J'ai l'avantage d'en avoir fait la connaissance, il y a longtemps, de l'avoir survolée, ainsi que ses annexes, les forêts guyanaises. Ces dernières apparaissent régulièrement sur nos écrans, sans censure. Elles sont toujours égales à mes souvenirs, continues, compactes, sans blessure.

Mais à l'appui des accusations de destruction par l'homme (homo brasiliensis) de la forêt amazonienne, au détriment de l'homo sapiens album, privé d'un oxygène précieux, je n'ai jamais vu que des photos de clairières, prises de biais, censées donner une image du désastre. Des chiffres, en km2, de transformation de la forêt en cultures ou en zones d'élevage, sont fournies par le gouvernement du Brésil lui-même.
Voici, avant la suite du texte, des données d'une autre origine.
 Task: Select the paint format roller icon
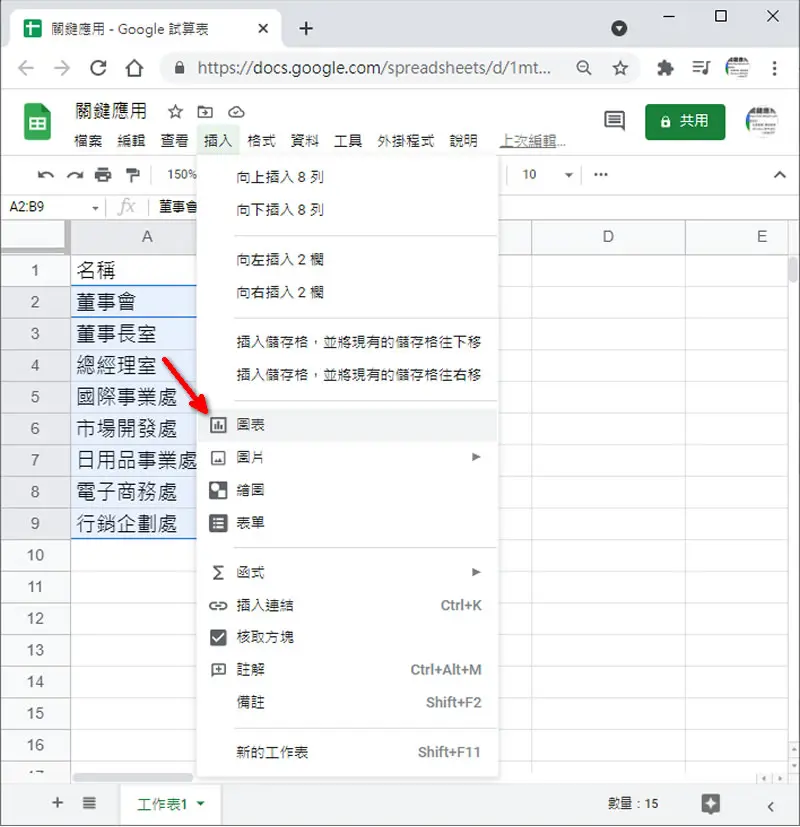[x=132, y=175]
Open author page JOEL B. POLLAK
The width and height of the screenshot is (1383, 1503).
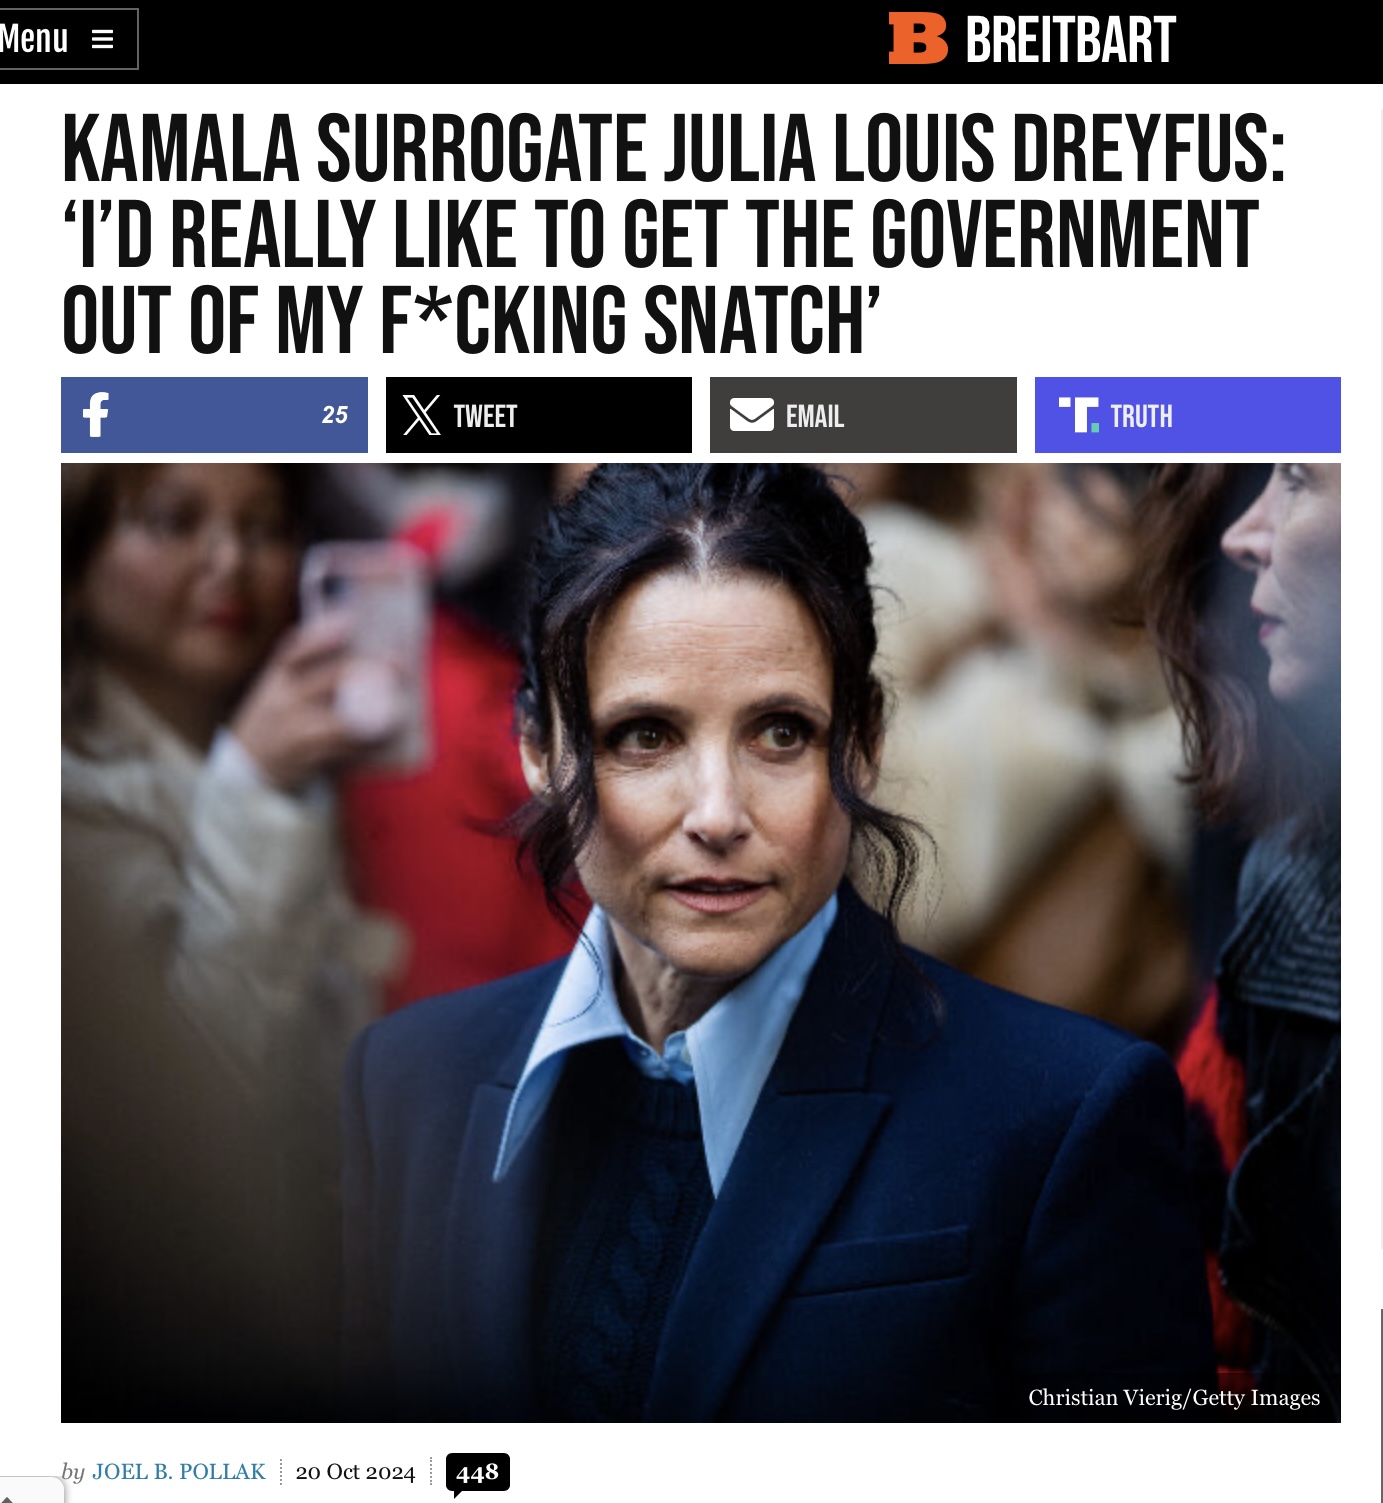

Je me suis rendu compte qu'il y avait une confusion permanente, sinon voulue, au moins appréciée par les critiques, entre la forêt amazonienne équatoriale, qui accompagne le fleuve Amazonas de part et d'autre de l'équateur, et les forêts tropicales, soumises à une saison sèche, dont la plus grande touche au sud le tropique du Capricorne et les frontières du Paraguay. Ce sont des zones tropicales, où la forêt est clairsemée, qui voient régulièrement la mise en culture ou en élevage extensif une partie de leur surface. On les confond (exprès?) avec la forêt équatoriale, impropre à la mise en culture durable*.

Le journal télévisé d'hier-soir s'est terminé par un reportage consacré à une tour métallique géante (plus haute que la Tour Eifel), érigée en pleine forêt équatoriale, devant permettre aux scientifiques jeunes et vigoureux d'étudier de haut la forêt, de recueillir des éléments de connaissance du rôle précis de cette forêt sur le climat du monde.

Heureusement, ou, peut-être, hélas, pour d'autres, un hélicoptère était de la fête et filmait le paysage visible de la tour, dépassant la cime des arbres de près de deux cent mètres. La vraie forêt amazonienne, compacte, continue, à perte de vue, dans toutes les directions. Elle était toujours là, intacte, à la disposition du regard des hommes. Doués d'une vue normale, et l'acceptant, en tout cas.

Mentez, mentez, il en restera peut-être quelque chose.

Sceptique

*On les appelle "amazoniennes" parce qu'elles sont situées dans les limites du bassin du fleuve et de ses affluents.